[Records for the exercise Boundary: Start]
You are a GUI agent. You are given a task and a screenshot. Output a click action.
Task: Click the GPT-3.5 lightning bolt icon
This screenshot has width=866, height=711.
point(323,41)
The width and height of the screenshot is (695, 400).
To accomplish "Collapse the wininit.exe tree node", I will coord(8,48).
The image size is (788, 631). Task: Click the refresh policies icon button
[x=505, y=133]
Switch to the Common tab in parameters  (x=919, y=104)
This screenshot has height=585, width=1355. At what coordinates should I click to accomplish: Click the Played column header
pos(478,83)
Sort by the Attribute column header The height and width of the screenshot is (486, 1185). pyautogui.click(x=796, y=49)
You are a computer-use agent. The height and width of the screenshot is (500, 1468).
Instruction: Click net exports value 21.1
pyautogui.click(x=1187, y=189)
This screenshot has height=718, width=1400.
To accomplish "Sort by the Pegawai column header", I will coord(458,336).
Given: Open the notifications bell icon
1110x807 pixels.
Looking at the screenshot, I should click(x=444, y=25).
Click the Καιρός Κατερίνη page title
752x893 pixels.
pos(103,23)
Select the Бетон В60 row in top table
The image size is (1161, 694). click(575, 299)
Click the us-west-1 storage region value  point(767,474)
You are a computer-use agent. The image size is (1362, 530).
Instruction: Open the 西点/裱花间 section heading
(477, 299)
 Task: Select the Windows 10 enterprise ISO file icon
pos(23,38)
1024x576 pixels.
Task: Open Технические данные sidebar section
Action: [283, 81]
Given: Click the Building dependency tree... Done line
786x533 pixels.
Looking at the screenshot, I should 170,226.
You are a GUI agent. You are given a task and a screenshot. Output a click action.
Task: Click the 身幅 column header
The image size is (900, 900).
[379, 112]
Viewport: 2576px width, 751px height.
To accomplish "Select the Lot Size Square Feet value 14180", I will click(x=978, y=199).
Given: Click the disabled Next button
[Records for the exercise Boundary: End]
The problem:
Only the lines above starting at the one containing "This screenshot has height=718, width=1400." and ending at the one containing "Click the us-west-1", both included, are to be returned, exactly as they read.

Final answer:
This screenshot has height=718, width=1400.
To accomplish "Sort by the Pegawai column header", I will coord(458,336).
Given: Open the notifications bell icon
1110x807 pixels.
Looking at the screenshot, I should click(x=444, y=25).
Click the Καιρός Κατερίνη page title
752x893 pixels.
pos(103,23)
Select the Бетон В60 row in top table
The image size is (1161, 694). click(575, 299)
Click the us-west-1 storage region value  point(767,474)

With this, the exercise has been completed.